**WORK TO BE COMPLETED:**
Your task is to transcribe each record exactly and to omit every image.

╭─ MATERIALS PROVIDED

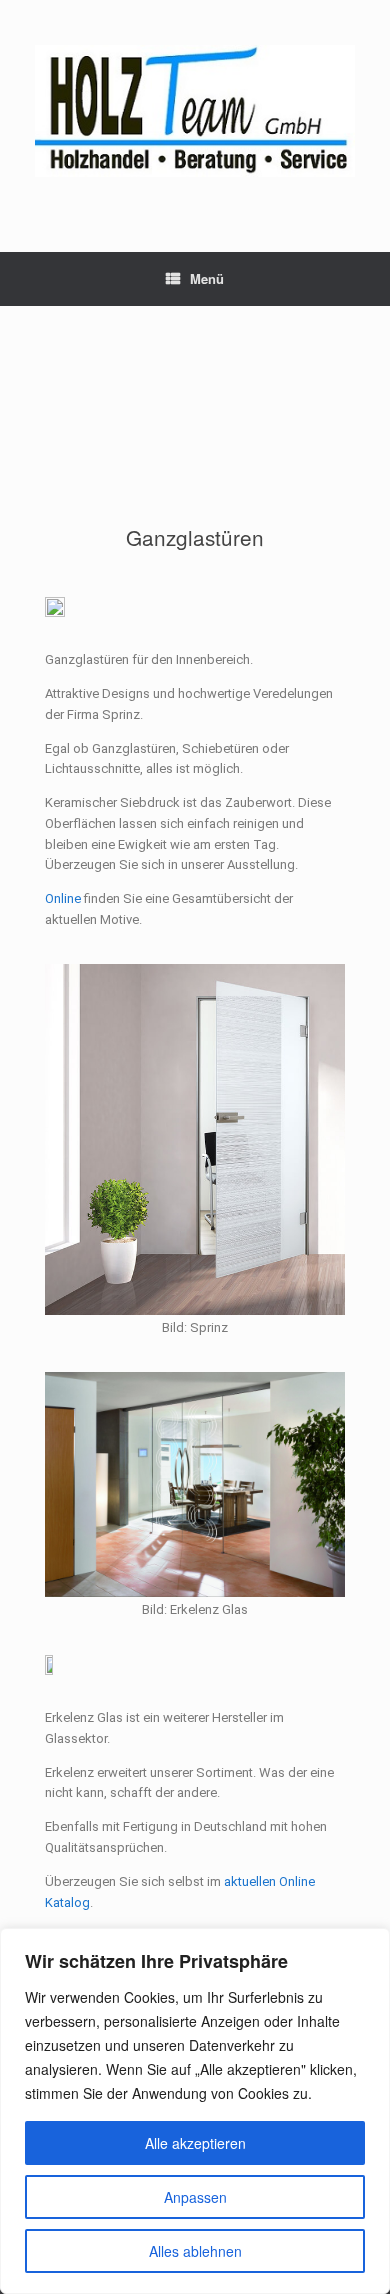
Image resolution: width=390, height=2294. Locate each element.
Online (63, 898)
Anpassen (195, 2197)
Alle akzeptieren (195, 2143)
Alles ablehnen (195, 2251)
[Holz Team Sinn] (195, 111)
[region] (195, 2111)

╰─

**RESPONSE BELOW:**
Image resolution: width=390, height=2294. Locate each element.
Online (63, 898)
Anpassen (195, 2197)
Alle akzeptieren (195, 2143)
Alles ablehnen (195, 2251)
[Holz Team Sinn] (195, 111)
[region] (195, 2111)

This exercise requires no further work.